:: DATA TO USE ::
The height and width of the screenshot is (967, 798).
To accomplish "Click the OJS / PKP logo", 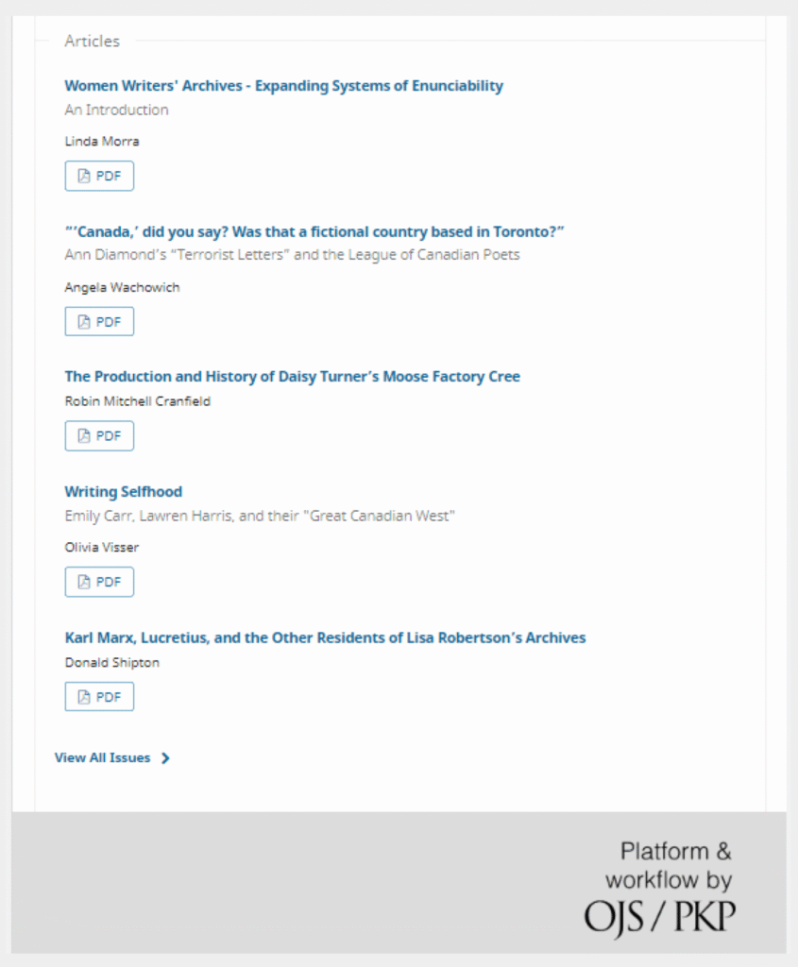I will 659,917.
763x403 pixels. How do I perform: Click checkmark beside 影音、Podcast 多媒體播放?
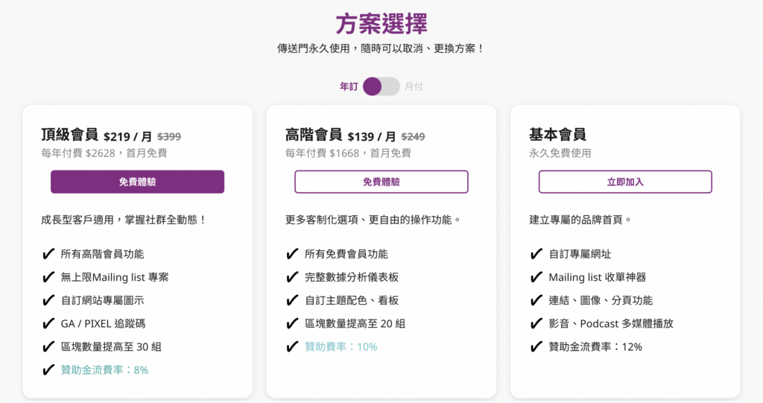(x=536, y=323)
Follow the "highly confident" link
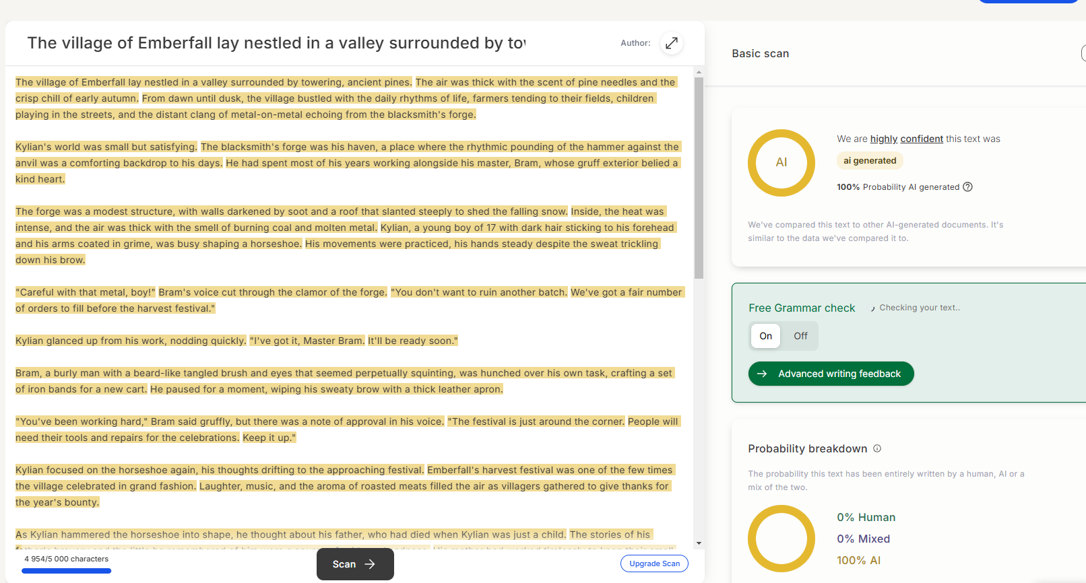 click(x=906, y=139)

:: WHAT THIS TASK INVOLVES ::
Find the line with "763x403 pixels. How" in the listing and extract it and all lines after it through the end, exactly, without the pictures.

:: ANSWER BELOW ::
763x403 pixels. How do I perform: Click checkmark beside 影音、Podcast 多媒體播放?
(x=536, y=323)
Follow the "highly confident" link
 click(x=906, y=139)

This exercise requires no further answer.